Australian Prudential Regulation Authority chair Wayne Byres assured the House of Representatives economics committee the financial system went into the crisis as a result of the COVID-19 pandemic in a “fundamentally solid position”.
“Experience in Australia and elsewhere tells us that when the broader economy encounters severe stress, so does the financial system,” Mr Byres told the virtual hearing on Wednesday.
“We have therefore deployed resources to increase the intensity of our stress testing and have been refining and improving our contingency planning.

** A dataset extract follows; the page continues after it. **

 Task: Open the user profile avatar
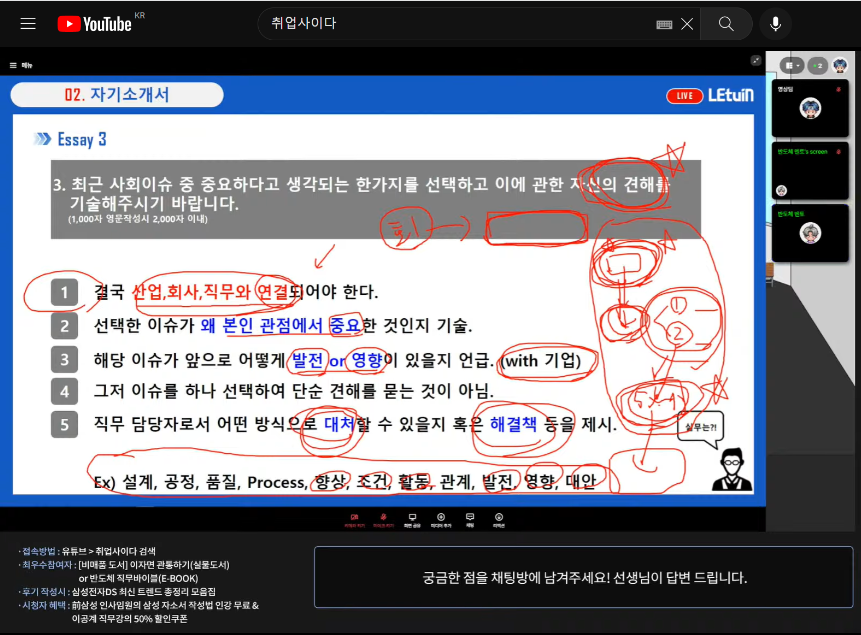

We need to be prepared, and agile, to manage pressure points as they inevitably arise.”
One of the responses of the federal government to the first recession in nearly 30 years is allowing people an early withdrawal from their superannuation accounts in cases of hardship.
About $30 billion has so far been withdrawn, with people having been allowed to take out $10,000 both in the financial year just gone and the present one.

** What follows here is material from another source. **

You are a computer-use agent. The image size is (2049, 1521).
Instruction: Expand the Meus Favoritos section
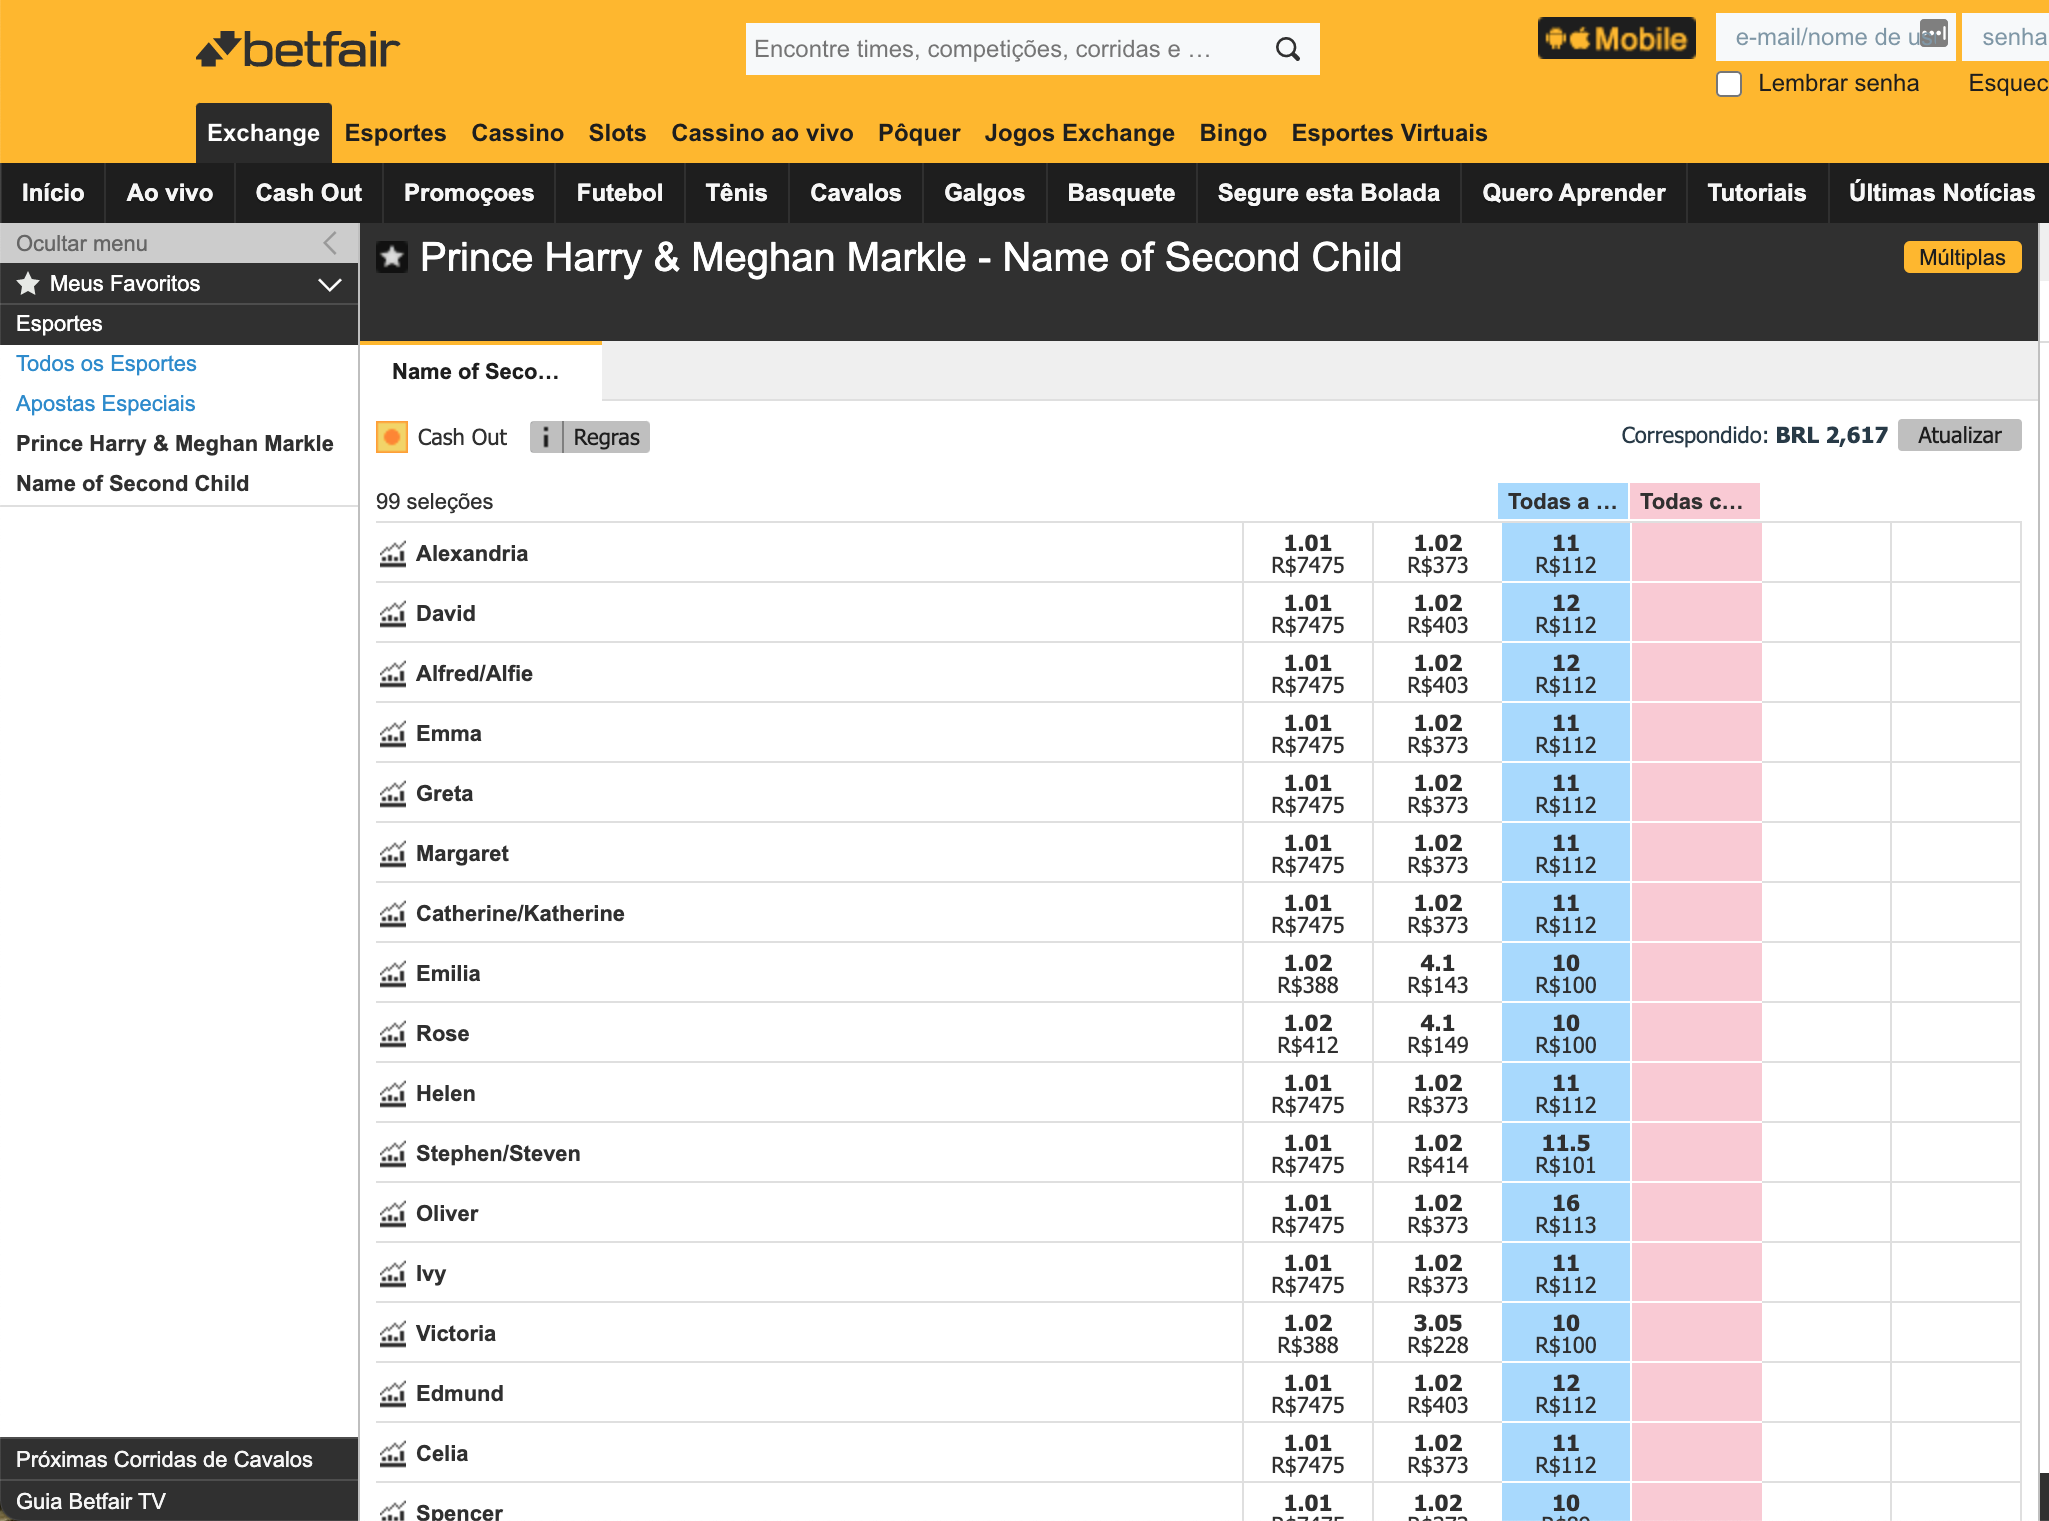tap(329, 284)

The committee heard this withdrawal could come at a cost to those who did not take advantage of the scheme.
“Quite clearly funds are going to have to adjust investment portfolios to deal with the current situation … that will impact on investment returns,” Mr Byres said.

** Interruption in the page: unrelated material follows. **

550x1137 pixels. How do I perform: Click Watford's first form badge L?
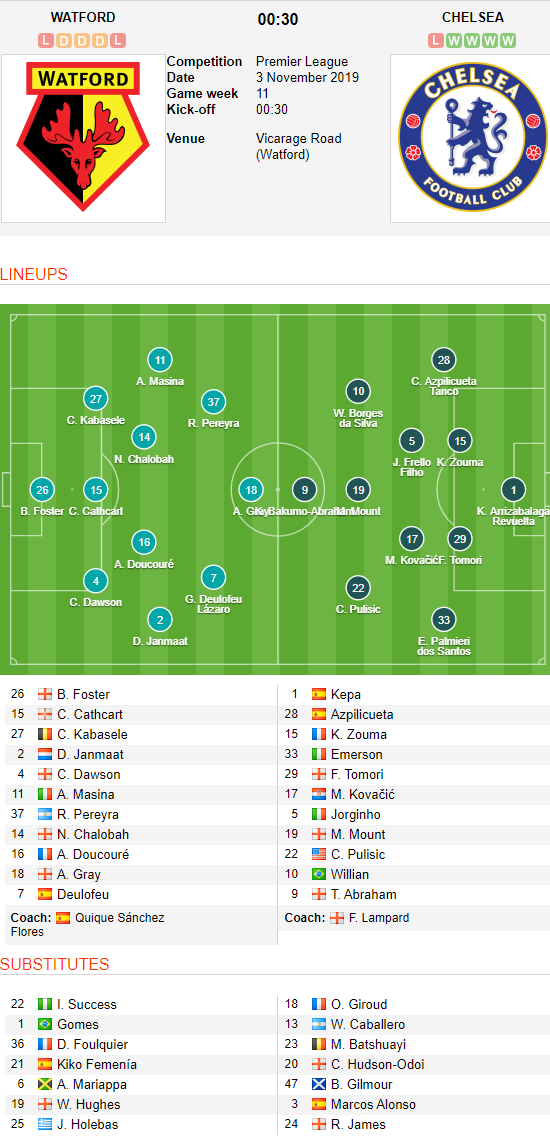(45, 41)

“Exactly what that cost is going to be will obviously depend on how different asset classes perform over the next little while.”
Earlier, Australia’s corporate watchdog told the committee it has become frustrated with financial institutions dragging their feet in repaying wronged customers, more than 18 months on from the damning banking royal commission.
The Australian Securities and Investments Commission is issuing new guidelines to speed up the process.
ASIC deputy chair Karen Chester told the committee she was “disappointed with the efficiency with which some of these remediation programs are being deployed”.
But Ms Chester is hopeful the guidelines will deal with the problem.
ASIC is overseeing 89 remediation activities across the financial services and wealth management sectors.
Ms Chester said $828 million had been returned to customers since the royal commission.
ASIC expects at least $2.99 billion to be returned to more than two million customers during the next 18 months.
Ms Chester believes banks and other financial services firms can do a much better job.
“Not just in terms of the timeliness but also setting things right and sometimes erring on the side of generosity in setting things right to get the money out more quickly,” she told the hearing.